Across all the records, filter for lines with the word "Otter" and copy them.

[Stored data]
"""

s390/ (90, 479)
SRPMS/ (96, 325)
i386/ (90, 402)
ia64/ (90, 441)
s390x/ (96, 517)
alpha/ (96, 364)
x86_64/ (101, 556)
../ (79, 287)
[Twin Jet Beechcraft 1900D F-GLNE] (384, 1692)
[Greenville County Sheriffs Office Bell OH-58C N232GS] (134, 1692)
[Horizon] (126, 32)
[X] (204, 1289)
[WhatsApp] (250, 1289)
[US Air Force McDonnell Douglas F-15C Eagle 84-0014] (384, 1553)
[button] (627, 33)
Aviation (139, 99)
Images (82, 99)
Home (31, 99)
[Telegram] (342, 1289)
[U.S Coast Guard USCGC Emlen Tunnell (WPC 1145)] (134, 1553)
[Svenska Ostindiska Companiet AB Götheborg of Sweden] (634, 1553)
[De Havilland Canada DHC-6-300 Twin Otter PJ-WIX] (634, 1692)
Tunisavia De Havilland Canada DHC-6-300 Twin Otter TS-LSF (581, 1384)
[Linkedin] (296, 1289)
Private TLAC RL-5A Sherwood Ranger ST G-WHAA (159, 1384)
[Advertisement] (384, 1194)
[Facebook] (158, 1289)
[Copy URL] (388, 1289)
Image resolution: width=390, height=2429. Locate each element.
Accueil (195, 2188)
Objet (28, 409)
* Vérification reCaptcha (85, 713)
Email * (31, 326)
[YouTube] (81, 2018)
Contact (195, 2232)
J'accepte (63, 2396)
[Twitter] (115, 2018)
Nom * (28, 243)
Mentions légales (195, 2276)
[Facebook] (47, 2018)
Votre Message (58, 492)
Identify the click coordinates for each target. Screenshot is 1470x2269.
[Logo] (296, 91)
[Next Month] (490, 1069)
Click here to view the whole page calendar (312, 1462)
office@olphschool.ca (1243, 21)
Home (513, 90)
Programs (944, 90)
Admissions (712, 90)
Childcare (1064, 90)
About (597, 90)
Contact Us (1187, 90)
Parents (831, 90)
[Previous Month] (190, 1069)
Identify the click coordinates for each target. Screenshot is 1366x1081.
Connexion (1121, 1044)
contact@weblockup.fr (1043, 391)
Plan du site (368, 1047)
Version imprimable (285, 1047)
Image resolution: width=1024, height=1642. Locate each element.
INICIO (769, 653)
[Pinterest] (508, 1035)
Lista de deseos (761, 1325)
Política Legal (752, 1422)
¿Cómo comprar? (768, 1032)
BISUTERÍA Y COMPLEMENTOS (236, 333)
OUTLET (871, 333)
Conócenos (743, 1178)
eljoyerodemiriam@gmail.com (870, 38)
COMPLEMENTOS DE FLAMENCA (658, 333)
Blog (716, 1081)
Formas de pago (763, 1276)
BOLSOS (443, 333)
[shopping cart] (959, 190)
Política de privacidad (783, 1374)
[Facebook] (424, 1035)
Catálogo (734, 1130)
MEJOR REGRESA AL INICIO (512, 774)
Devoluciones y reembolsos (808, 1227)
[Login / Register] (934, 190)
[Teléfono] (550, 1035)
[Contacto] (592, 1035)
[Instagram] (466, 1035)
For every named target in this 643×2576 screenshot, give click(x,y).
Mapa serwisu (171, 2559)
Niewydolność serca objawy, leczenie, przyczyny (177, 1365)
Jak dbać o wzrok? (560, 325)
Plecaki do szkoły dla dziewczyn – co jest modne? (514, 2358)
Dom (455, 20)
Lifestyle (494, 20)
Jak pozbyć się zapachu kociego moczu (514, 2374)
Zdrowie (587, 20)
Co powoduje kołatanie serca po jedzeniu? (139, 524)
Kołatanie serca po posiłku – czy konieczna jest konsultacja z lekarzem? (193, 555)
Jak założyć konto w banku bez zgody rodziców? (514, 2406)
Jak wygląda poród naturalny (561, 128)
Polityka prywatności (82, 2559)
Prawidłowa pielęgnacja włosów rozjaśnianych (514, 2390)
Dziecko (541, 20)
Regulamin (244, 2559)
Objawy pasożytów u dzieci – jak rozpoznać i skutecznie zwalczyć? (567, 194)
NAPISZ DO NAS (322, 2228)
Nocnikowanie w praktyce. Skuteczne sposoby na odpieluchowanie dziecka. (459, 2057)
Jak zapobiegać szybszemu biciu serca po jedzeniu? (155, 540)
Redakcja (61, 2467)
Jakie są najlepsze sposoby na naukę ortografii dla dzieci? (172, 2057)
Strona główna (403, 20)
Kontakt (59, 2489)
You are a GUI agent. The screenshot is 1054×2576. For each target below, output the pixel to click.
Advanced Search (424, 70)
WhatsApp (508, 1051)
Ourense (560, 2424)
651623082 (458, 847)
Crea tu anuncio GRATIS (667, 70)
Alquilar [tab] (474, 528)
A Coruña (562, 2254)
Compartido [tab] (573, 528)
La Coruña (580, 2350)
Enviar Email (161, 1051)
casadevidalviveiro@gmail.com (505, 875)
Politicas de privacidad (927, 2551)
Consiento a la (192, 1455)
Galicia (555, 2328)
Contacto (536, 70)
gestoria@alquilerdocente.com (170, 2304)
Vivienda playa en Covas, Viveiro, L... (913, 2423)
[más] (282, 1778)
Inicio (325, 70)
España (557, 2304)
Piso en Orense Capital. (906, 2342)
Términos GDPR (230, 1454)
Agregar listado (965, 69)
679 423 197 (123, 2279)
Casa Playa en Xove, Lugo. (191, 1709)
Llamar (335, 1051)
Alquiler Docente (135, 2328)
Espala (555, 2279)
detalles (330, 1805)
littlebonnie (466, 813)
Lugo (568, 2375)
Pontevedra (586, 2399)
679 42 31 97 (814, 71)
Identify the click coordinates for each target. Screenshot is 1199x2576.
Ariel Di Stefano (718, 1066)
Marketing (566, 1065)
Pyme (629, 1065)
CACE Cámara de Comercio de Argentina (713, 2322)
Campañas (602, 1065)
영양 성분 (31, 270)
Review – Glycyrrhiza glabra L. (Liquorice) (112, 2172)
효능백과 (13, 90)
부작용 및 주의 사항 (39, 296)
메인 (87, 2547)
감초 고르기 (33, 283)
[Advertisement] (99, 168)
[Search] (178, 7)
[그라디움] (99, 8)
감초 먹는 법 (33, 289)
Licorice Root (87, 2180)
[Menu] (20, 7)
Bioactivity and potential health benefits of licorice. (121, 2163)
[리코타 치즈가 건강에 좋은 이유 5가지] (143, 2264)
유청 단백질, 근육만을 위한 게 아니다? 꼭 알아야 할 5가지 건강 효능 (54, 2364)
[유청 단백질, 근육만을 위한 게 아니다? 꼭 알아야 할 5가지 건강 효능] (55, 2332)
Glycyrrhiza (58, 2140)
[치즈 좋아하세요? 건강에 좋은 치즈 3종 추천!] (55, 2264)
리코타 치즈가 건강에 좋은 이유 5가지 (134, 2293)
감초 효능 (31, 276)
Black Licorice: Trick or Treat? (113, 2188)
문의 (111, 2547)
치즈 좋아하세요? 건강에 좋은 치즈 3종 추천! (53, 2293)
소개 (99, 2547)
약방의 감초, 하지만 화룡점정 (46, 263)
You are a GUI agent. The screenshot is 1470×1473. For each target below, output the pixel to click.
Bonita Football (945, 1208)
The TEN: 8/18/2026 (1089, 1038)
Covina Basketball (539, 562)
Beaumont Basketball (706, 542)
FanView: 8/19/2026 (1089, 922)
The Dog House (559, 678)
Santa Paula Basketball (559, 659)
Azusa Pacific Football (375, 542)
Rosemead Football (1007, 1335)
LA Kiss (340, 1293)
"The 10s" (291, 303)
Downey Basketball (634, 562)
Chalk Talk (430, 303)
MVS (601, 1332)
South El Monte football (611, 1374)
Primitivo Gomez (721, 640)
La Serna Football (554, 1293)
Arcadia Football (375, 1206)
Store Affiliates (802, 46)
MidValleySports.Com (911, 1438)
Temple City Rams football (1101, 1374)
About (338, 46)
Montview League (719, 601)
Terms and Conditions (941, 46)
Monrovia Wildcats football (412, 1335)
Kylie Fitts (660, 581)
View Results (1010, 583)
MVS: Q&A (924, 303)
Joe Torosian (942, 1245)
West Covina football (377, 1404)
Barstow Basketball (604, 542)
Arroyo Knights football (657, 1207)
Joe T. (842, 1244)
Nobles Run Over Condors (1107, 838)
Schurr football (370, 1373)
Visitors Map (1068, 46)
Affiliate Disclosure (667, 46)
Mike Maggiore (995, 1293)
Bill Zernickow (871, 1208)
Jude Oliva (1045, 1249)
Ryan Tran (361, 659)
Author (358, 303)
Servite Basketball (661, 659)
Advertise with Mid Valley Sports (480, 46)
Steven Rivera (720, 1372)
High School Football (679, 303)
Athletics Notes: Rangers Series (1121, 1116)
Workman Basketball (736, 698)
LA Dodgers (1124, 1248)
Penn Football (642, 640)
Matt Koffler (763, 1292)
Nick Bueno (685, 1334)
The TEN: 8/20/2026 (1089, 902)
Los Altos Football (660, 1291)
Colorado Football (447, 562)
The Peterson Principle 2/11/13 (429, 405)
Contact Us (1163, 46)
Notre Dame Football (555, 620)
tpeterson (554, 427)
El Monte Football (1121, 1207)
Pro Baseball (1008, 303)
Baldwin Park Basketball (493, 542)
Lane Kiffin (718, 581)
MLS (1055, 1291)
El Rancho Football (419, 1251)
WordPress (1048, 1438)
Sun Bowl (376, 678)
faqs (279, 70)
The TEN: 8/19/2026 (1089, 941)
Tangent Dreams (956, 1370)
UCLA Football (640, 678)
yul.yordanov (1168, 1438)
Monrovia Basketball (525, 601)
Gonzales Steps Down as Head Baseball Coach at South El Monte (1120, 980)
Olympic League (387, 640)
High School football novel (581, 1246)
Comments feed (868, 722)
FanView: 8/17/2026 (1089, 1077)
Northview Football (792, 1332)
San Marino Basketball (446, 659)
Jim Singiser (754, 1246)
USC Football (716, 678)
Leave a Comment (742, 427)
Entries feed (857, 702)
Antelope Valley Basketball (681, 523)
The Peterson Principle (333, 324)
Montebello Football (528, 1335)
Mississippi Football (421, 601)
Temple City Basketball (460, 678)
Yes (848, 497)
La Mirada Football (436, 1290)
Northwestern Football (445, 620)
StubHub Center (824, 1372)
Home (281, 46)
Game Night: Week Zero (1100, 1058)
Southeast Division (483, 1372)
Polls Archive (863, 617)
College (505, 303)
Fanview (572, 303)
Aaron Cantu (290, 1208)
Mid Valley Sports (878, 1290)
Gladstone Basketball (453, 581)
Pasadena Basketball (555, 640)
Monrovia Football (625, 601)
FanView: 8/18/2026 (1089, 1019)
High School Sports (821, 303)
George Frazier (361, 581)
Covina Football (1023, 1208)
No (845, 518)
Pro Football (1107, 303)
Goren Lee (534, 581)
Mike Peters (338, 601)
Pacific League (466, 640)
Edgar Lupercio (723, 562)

"""

#### [Solved problem]
[De Havilland Canada DHC-6-300 Twin Otter PJ-WIX] (634, 1692)
Tunisavia De Havilland Canada DHC-6-300 Twin Otter TS-LSF (581, 1384)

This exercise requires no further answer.